The string starts with **`cpgs`**, which should be **`pctf`**. Let me check the cipher:

* `c` → `p` (shift of +13)
* `p` → `c` (shift of +13)
* `g` → `t` (shift of +13)
* `s` → `f` (shift of +13)

That's **ROT13** for letters! But what about the numbers?

I applied ROT13 first:

```python
import codecs

encrypted = "cpgs{96a2_a5_j9l_u8_0h6p6q8}"
rot13 = codecs.decode(encrypted, 'rot13')
print(rot13)
```

```
pctf{96n2_n5_w9y_h8_0u6c6d8}
```

The letters decoded, but the numbers stayed the same.

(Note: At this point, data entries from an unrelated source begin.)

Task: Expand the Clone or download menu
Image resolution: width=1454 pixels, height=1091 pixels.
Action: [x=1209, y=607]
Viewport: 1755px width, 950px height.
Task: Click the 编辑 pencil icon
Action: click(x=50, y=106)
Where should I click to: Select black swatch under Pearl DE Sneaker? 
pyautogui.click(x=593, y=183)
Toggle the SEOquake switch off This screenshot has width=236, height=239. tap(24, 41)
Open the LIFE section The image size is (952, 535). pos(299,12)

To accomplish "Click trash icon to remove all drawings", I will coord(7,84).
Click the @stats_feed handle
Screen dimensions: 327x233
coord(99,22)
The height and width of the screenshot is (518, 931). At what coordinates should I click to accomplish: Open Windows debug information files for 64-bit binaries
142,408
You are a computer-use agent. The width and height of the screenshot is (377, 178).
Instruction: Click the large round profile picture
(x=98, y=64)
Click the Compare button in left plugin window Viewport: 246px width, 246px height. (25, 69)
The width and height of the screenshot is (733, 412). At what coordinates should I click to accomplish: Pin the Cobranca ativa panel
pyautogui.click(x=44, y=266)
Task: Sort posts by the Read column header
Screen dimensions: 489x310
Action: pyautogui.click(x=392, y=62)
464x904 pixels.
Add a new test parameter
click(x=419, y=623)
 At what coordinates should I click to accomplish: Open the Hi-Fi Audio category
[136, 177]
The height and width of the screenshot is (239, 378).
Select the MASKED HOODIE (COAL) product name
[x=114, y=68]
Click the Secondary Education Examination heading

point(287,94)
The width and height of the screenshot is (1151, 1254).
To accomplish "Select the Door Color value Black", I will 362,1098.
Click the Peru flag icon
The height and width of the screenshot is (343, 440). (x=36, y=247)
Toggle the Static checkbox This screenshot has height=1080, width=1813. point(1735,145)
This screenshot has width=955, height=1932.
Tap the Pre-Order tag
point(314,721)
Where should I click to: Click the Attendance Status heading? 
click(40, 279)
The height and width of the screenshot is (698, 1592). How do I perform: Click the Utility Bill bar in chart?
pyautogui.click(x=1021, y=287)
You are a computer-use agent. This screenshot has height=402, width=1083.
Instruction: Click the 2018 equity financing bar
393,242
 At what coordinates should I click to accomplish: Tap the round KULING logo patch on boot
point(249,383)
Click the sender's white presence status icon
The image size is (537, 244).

**ROT5** for digits (ROT13 + ROT5 = **ROT18**).

### ROT5 Decoding

```python
def rot5(char):
    if char.isdigit():
        return str((int(char) + 5) % 10)
    return char

encrypted = "pctf{96n2_n5_w9y_h8_0u6c6d8}"
result = "".join(rot5(c) if c.isdigit() else c for c in encrypted)
print(result)
```

```
pctf{41n7_n0_w4y_h3_5u1c1d3}
```

Reading it in : *"ain't no way he suicide"*

***

## Final Flag

```
pctf{41n7_n0_w4y_h3_5u1c1d3}
```

✅ **Flag accepted!**

***

Overall, a really fun challenge that combined multiple forensics and crypto techniques... The most satisfying moment was discovering the PGP-encrypted data after the EOF marker and realizing the XOR-decoded string was the decryption passphrase.